• Dati forniti
----
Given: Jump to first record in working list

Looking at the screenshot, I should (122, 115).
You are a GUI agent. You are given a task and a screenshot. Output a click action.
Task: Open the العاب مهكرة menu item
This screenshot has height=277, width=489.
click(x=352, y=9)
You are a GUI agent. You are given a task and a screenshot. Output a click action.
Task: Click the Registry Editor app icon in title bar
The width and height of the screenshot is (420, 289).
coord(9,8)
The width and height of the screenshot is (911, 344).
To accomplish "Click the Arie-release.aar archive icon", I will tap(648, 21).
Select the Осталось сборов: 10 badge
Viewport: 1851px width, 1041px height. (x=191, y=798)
----
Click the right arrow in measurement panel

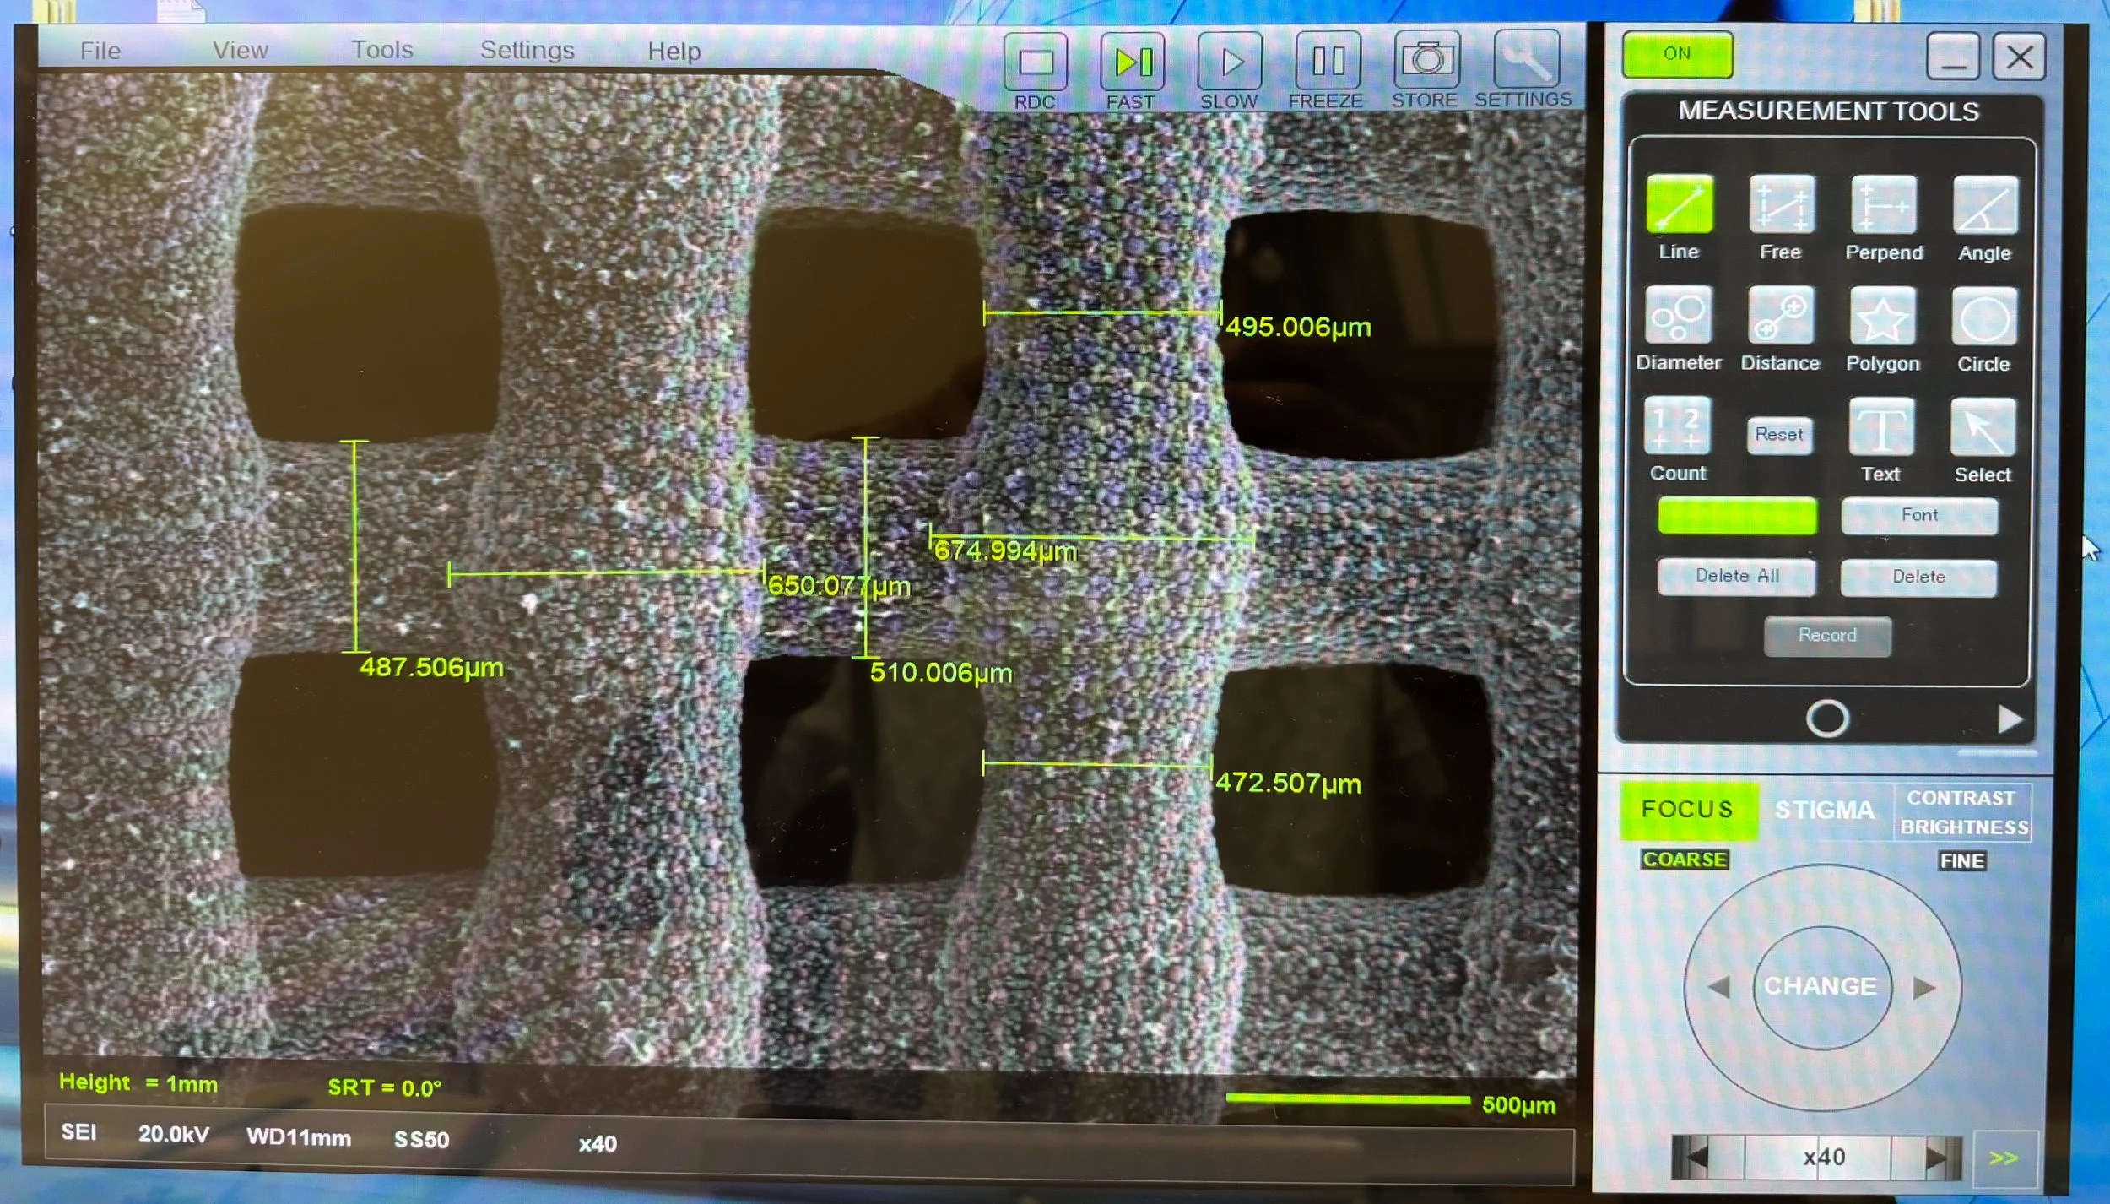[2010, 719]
----
• Il tuo compito
Puoi ricopiare parola per parola le righe dei dati a partire da quella che contiene "The width and height of the screenshot is (911, 344)." e fino a quella che contiene "Viewport: 1851px width, 1041px", comprese entrambe?

• Soluzione del problema
The width and height of the screenshot is (911, 344).
To accomplish "Click the Arie-release.aar archive icon", I will tap(648, 21).
Select the Осталось сборов: 10 badge
Viewport: 1851px width, 1041px height. (x=191, y=798)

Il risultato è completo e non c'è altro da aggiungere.